Stored items from a collection

------

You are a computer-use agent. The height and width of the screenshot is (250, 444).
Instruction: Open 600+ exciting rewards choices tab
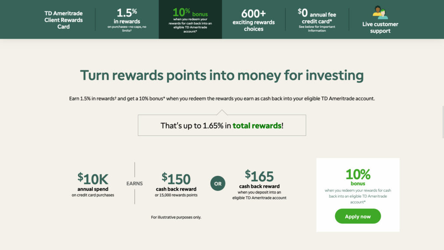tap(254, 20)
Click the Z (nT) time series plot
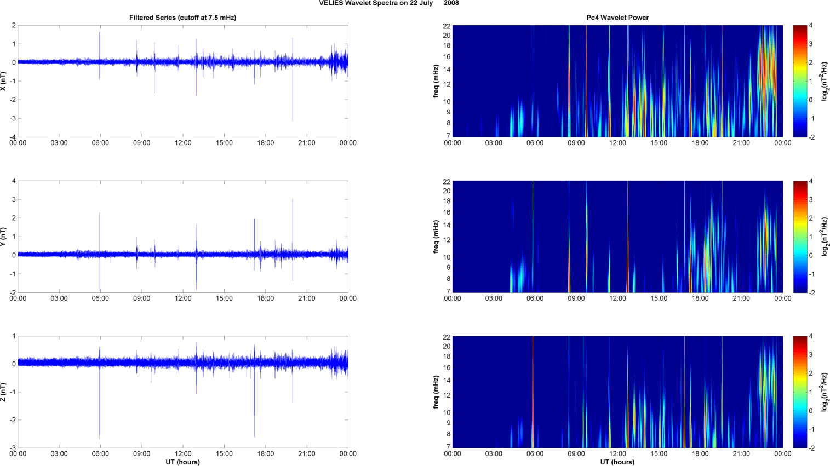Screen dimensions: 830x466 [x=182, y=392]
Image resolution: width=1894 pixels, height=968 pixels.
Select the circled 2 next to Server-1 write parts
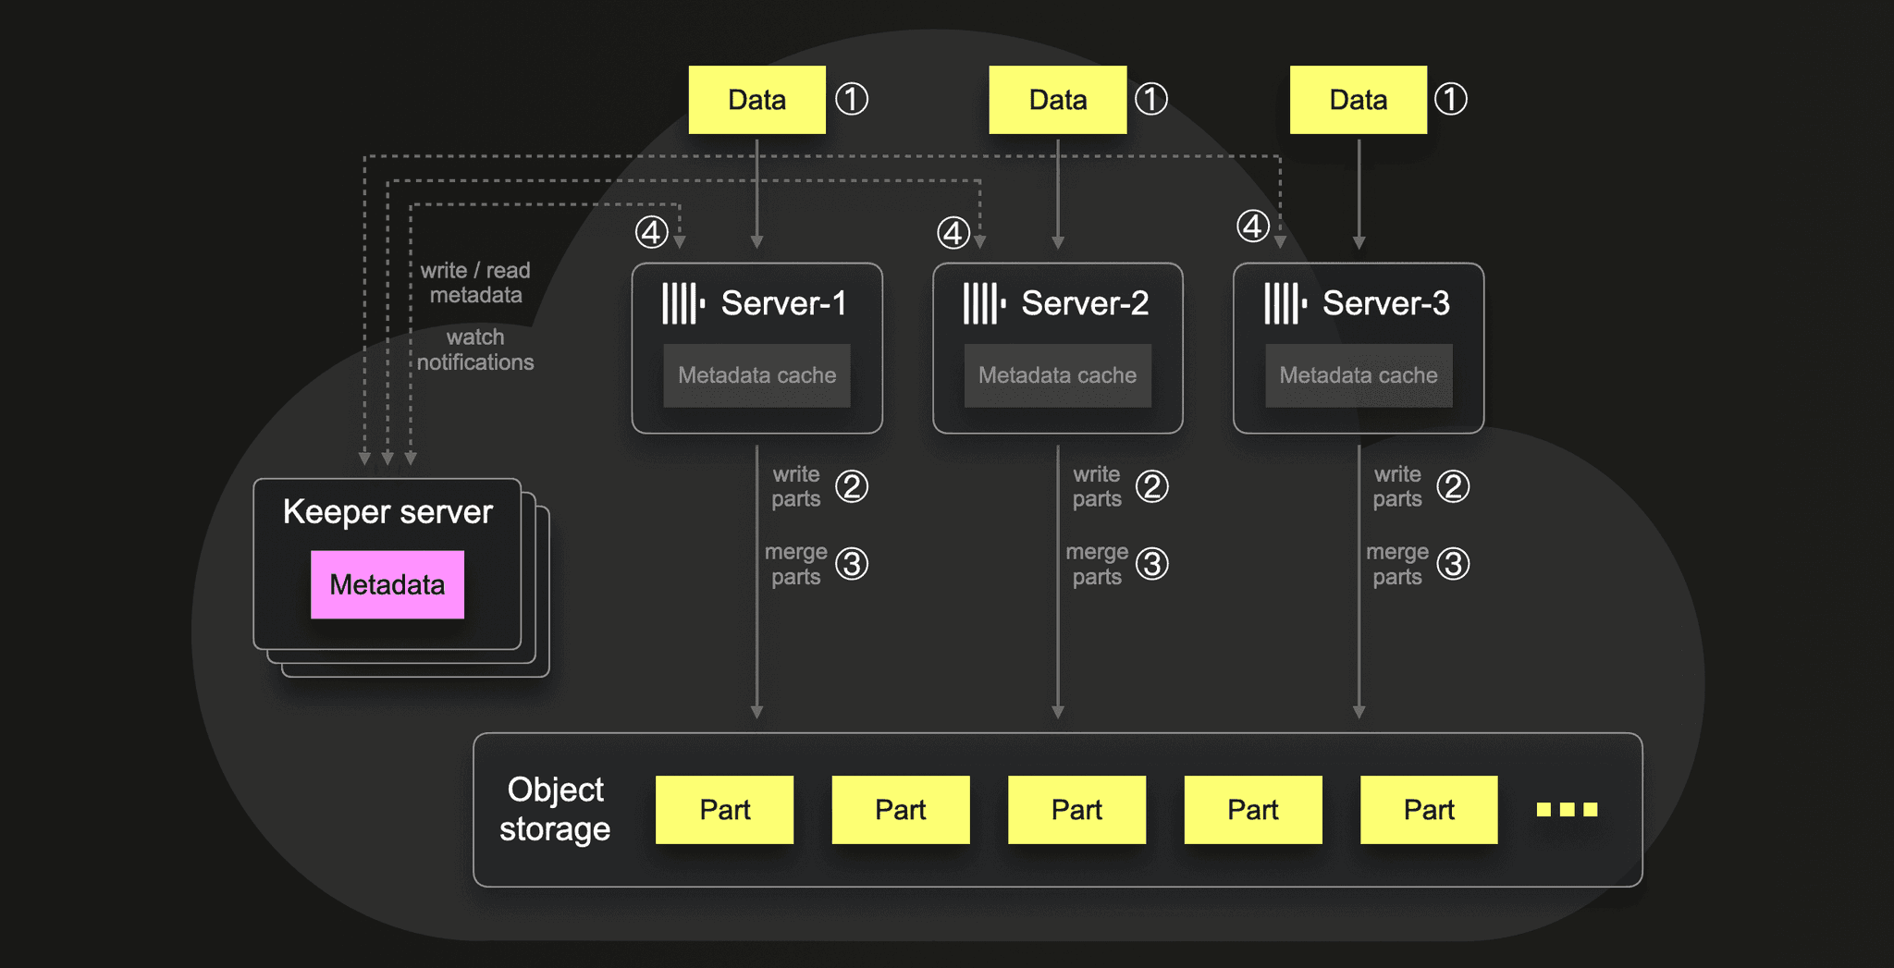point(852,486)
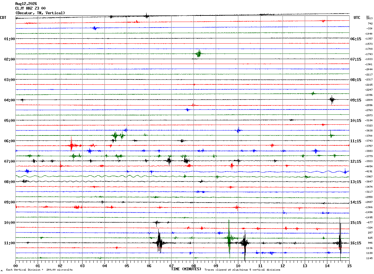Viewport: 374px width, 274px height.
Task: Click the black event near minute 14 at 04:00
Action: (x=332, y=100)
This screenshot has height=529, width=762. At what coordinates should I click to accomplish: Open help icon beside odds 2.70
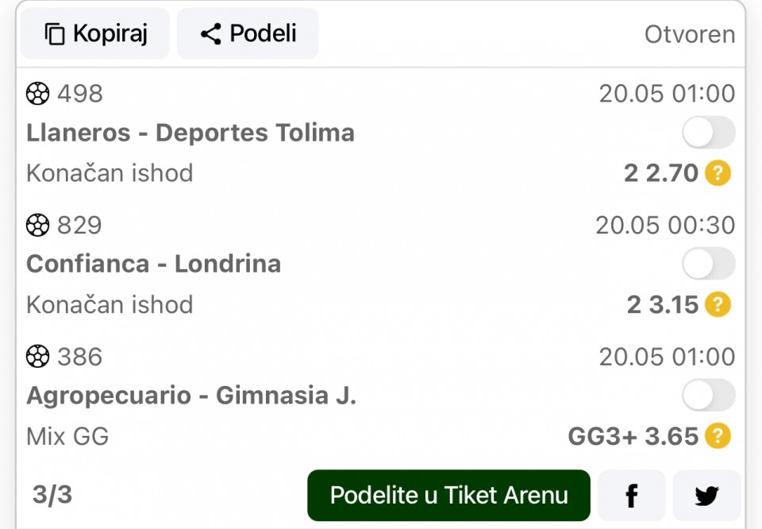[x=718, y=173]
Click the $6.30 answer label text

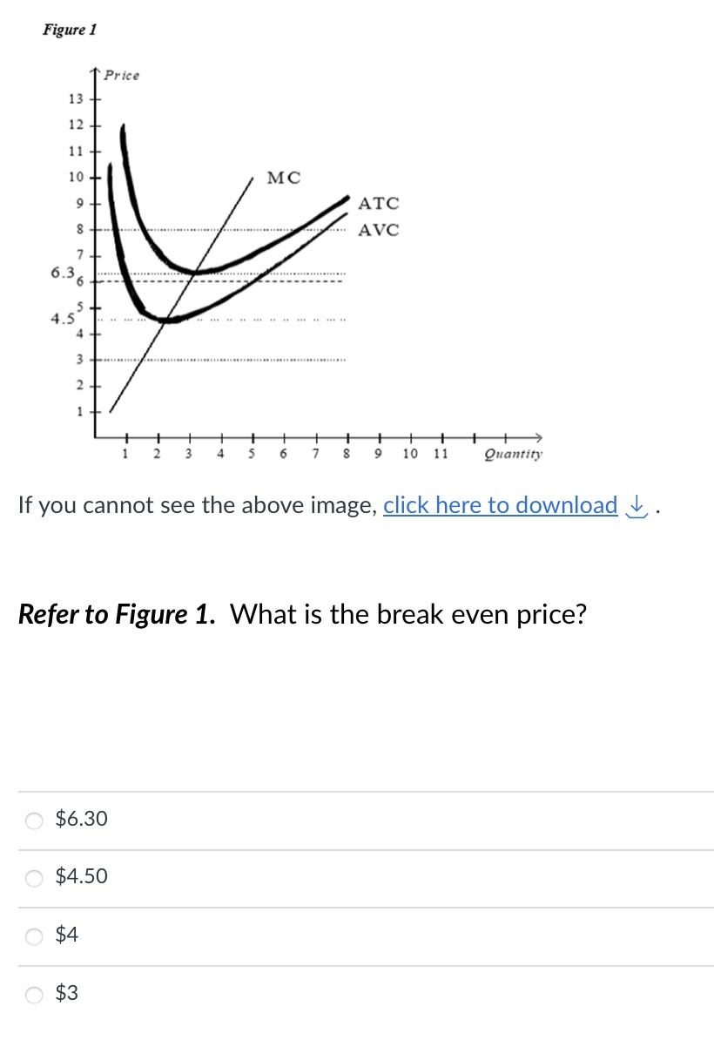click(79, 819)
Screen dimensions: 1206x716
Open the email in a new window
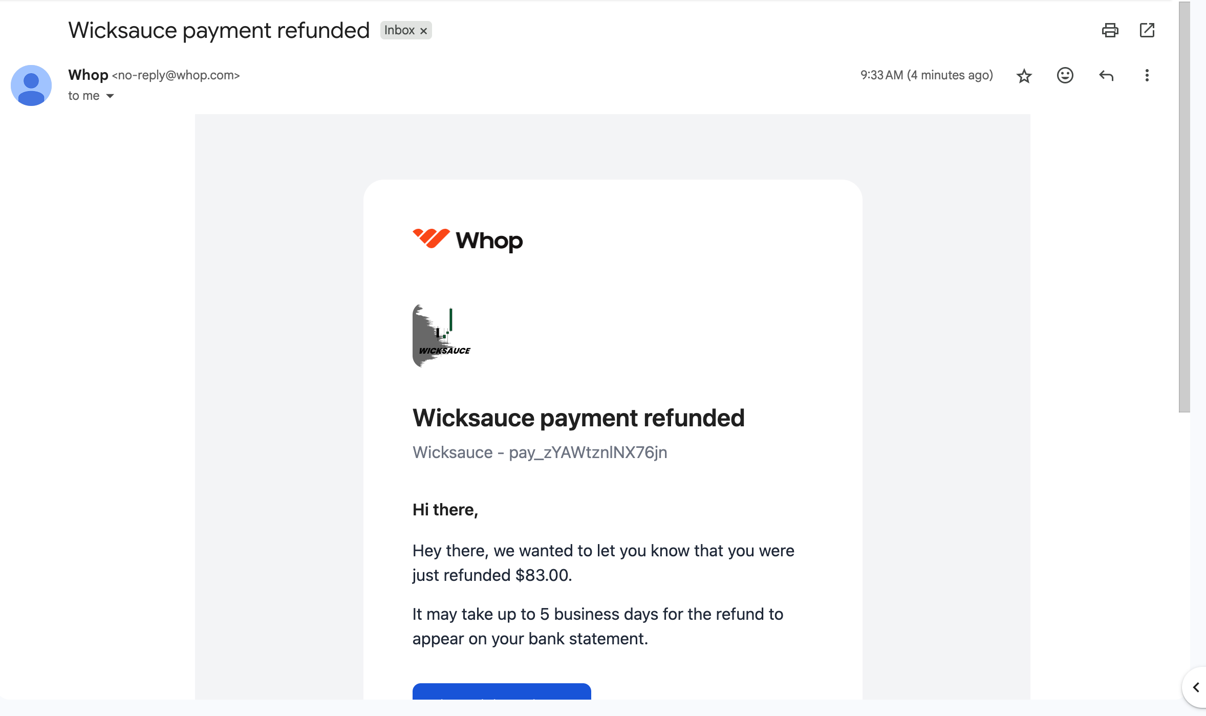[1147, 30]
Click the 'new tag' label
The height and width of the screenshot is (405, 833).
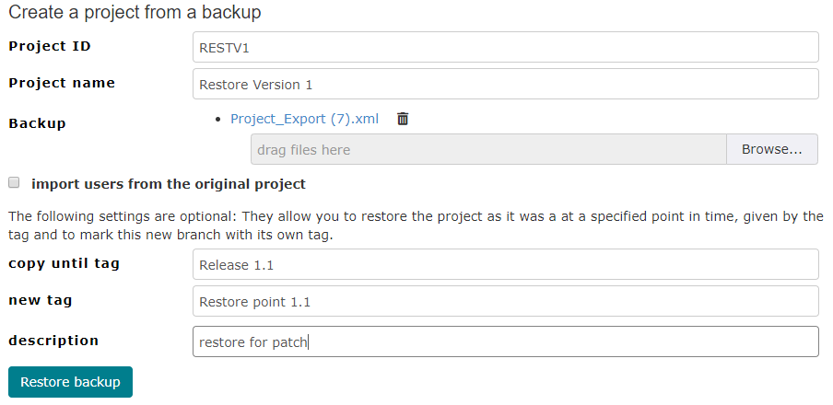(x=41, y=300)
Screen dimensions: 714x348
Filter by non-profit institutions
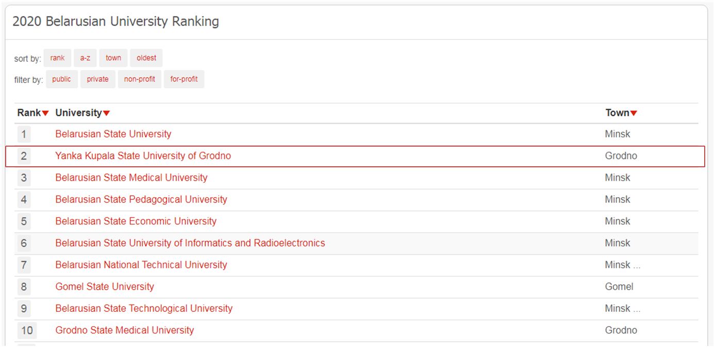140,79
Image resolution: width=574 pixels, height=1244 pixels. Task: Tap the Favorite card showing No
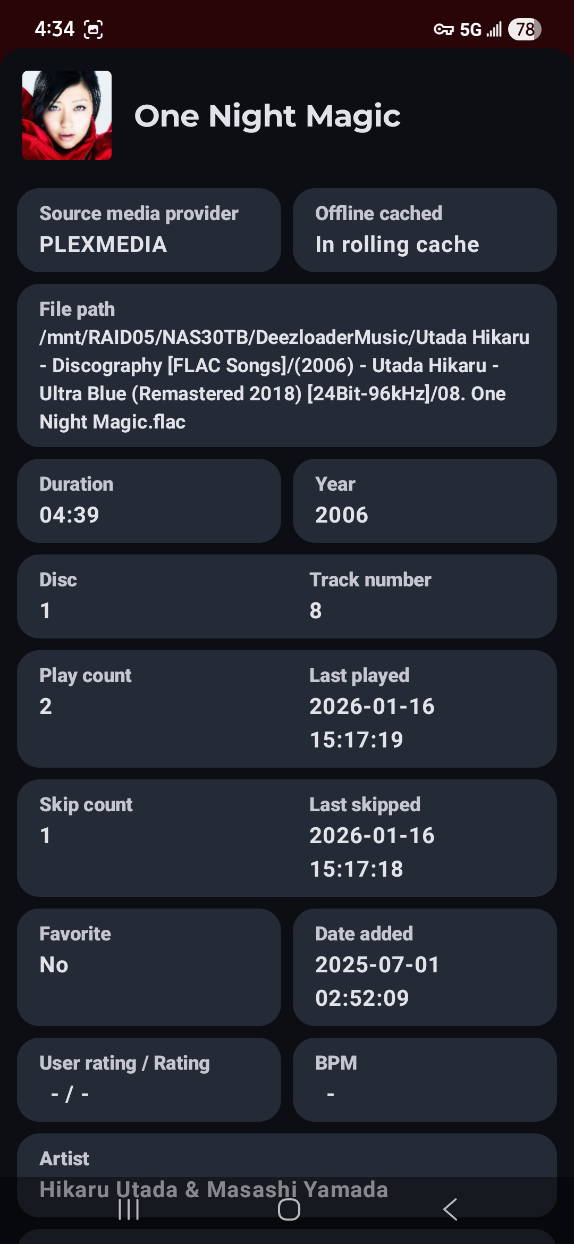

------

_The task_: Look through the entries and find each line that has the string "pixels". Copy those lines.

_Result_:
Image resolution: width=1894 pixels, height=968 pixels.
Image resolution: width=574 pixels, height=1244 pixels. Task: Tap the Favorite card showing No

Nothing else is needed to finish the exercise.